The inclusion of different localisations of adenocarcinomas as stratification criterion in studies is a matter of debate because, according to centres and standards, the associated treatment strategies might differ significantly. Since our study is focussed on patients with chemotherapy only, all treated adenocarcinomas were included according to the MAGIC and FFCD study results (Cunningham et al, 2006; Ychou et al, 2011). There is an ongoing discussion regarding whether in AEG I, or even in AEG II and III, preoperative chemoradiotherapy should be performed (Sjoquist et al, 2011; van Hagen et al, 2012). In our centres, we mostly used chemotherapy alone due to the reduced immunosuppression after chemotherapy compared with radiochemotherapy (Heidecke et al, 2002) and due to the good local resectability of adenocarcinomas in most cases (Siewert and Ott, 2007). Whether the significantly higher rates of complete histopathological responses after chemoradiotherapy compared with chemotherapy are also translated into an improved survival remains unclear so far (Vallbohmer et al, 2010; Fields et al, 2011; Ott et al, 2013), as only limited prospectively controlled randomised data addressing this issue exist (Stahl et al, 2009; Burmeister et al, 2011). In contrast to primary resected AEG (Siewert et al, 2001), in this study all localisations have a similar prognosis with only cancers of the entire stomach having a significantly worse prognosis. This supports our combined analysis of adenocarcinomas in the upper GI after chemotherapy.

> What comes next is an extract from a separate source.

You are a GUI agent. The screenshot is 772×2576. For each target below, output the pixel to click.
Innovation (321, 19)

The most remarkable and debatable finding of our retrospective study was the lack of independent prognostic relevance of the tumour regression score. It was previously shown that about 30% of patients classified as histopathological responders die due to recurrence, mostly occurring as distant metastases (Fields et al, 2011; Ott et al, 2013). Here, we found that a relevant percentage of patients with <10% residual tumour have advanced tumour categories and/or lymph-node metastases. Although the findings from the largest series for GC support tumour regression as an independent prognostic factor (Becker et al, 2011), there are also other studies in the literature that contradict this finding and thus support our data (Mansour et al, 2007; Fujitani et al, 2012). We integrated all pre- and postoperative relevant parameters, including clinical and histopathological information, as Cox regression analysis is dependent on the chosen factors. None of the performed analyses revealed tumour regression as an independent prognostic factor. Interestingly, clinical response was an independent prognostic factor, but it was excluded from further analysis, because it is judged to be investigator dependent.

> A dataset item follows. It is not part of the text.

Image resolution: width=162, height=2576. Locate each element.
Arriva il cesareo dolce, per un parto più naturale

Despite the lack of significance in multivariate analysis, HPR remains an important piece of information after preoperative chemotherapy, because it represents an in vivo testing of the chemosensitivity of the tumour and may serve as a stratification criterion for tailored postoperative treatment in future studies. Its clinical relevance must be interpreted with caution, as there are several classification systems available in the literature (Becker et al, 2003, 2011; Fujitani et al, 2012), with classification of responders varying from a complete HPR to <50% residual tumour (Becker et al, 2003; Mansour et al, 2007; Fujitani et al, 2012). A homogenisation of scoring systems, a standardisation resection specimen processing, and a consensus definition of a histopathological response after chemotherapy are strongly warranted to make study results comparable in the future.

In conclusion, in neoadjuvantly treated oesophagogastric adenocarcinomas, only established factors such as ypTNM categories and total complications, and no chemotherapy related factors, are revealed as independent prognostic factors in our series. Specifically, HPR was not an independent prognostic factor. Advanced tumour categories and lymph-node metastases in >40% of patients with <10% residual tumour might be one reason. Therefore, since no generally accepted scoring systems exist, HPR should be interpreted with caution and might be used for postoperative treatment decisions only in combination with the established prognostic factors.